> _BRIEF_: Among the entries below, how many lines have the string "beside" in them? Only the number should be given.

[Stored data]
# # # # # # #

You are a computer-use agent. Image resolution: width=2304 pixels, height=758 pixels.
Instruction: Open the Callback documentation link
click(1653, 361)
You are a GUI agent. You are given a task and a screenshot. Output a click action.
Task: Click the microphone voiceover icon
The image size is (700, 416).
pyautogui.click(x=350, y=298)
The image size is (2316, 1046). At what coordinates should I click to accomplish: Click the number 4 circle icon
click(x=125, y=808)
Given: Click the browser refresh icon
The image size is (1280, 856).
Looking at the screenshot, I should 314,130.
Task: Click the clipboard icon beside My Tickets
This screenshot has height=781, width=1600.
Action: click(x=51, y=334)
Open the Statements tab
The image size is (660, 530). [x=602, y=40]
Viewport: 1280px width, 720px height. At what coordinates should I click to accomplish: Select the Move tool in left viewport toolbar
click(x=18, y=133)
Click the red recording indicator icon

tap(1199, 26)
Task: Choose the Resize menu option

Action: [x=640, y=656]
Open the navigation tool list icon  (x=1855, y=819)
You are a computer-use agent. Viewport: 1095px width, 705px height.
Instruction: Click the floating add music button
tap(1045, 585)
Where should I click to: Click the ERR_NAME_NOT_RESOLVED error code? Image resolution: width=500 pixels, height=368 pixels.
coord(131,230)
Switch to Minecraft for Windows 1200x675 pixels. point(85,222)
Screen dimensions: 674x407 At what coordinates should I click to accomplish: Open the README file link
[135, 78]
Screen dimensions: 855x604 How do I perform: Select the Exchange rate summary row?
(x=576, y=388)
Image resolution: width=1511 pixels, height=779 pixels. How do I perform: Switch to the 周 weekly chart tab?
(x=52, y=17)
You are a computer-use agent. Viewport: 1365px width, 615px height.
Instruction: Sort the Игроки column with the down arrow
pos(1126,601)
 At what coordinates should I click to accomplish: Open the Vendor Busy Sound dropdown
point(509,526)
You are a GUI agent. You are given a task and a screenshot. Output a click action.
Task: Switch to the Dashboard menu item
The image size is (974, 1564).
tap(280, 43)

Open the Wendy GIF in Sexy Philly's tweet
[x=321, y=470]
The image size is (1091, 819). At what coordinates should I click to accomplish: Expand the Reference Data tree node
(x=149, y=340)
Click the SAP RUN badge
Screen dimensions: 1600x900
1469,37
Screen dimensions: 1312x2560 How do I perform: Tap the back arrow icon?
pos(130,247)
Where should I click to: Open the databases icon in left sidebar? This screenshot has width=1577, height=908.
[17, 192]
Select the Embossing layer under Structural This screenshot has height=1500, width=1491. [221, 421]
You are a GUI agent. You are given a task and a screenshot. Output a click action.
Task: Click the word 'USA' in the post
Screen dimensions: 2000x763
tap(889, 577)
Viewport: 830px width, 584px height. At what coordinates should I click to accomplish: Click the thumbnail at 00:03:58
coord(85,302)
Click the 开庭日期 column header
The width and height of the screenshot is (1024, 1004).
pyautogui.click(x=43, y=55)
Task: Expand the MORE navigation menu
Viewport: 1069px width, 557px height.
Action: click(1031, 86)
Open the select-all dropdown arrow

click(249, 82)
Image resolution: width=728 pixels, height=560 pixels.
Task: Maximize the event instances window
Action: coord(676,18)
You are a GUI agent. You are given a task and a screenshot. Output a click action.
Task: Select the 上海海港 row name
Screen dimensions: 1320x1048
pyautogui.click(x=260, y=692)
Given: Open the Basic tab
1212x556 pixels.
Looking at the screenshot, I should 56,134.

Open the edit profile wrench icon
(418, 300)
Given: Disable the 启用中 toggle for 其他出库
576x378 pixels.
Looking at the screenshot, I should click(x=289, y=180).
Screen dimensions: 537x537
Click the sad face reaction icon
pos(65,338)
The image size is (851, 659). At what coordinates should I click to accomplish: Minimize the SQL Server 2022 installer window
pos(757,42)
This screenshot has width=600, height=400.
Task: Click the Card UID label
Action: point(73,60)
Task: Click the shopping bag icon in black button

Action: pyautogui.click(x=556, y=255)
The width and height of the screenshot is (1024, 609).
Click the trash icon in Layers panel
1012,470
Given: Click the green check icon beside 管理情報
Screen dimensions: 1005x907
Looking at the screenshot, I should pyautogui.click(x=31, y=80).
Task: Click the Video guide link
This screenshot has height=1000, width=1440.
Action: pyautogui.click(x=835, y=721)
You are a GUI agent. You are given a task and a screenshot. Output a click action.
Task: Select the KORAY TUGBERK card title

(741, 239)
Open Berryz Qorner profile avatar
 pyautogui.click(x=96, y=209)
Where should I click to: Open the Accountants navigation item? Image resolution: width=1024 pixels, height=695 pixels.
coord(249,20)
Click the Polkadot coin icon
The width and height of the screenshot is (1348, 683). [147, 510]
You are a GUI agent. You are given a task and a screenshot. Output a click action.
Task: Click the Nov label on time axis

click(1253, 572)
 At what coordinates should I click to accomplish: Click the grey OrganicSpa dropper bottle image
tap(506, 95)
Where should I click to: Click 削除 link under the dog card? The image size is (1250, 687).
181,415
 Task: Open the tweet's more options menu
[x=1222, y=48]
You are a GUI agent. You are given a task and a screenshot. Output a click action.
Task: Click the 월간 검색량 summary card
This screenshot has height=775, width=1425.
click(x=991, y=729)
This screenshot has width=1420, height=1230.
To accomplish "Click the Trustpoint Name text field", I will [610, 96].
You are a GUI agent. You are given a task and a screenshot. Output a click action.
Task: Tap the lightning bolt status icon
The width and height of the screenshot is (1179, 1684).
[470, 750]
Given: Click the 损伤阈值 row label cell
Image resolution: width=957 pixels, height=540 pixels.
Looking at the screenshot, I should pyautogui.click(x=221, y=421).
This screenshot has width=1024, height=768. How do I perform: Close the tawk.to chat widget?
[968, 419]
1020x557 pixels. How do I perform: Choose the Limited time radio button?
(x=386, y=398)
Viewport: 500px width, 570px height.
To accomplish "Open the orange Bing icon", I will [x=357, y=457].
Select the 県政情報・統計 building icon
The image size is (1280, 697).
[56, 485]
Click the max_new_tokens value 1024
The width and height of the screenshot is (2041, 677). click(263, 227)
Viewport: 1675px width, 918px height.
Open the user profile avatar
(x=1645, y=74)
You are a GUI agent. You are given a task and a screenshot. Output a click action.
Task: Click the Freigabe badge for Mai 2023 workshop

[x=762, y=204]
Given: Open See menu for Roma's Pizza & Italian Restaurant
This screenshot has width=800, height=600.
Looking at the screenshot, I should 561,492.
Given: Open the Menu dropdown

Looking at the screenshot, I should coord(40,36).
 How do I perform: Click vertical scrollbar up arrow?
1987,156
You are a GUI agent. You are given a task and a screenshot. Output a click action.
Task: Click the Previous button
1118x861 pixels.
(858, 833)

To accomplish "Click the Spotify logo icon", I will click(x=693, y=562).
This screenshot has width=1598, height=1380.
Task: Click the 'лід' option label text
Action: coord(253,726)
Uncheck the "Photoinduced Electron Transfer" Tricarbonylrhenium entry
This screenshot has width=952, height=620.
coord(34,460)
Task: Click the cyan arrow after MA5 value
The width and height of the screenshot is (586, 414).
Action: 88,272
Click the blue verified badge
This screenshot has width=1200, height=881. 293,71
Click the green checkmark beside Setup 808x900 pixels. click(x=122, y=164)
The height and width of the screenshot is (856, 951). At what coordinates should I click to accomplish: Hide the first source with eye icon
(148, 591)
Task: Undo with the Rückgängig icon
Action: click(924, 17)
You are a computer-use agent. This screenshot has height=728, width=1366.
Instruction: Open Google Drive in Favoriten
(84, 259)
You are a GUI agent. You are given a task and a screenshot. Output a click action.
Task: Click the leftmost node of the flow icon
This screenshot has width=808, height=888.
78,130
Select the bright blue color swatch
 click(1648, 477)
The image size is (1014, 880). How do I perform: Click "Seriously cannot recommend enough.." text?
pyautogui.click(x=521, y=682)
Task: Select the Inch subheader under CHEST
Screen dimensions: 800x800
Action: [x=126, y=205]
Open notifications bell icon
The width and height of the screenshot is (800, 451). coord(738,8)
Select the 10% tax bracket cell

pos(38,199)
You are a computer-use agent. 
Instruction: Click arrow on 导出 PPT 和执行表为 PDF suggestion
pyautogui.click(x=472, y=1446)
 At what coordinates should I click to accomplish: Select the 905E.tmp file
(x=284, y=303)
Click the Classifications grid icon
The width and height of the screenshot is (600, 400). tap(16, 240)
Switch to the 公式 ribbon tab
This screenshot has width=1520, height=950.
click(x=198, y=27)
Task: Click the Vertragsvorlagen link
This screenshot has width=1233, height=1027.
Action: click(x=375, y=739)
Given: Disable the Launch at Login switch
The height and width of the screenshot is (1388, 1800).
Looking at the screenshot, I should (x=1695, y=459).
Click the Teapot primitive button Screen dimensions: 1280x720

# # # # # # #

> _THE ANSWER_: 3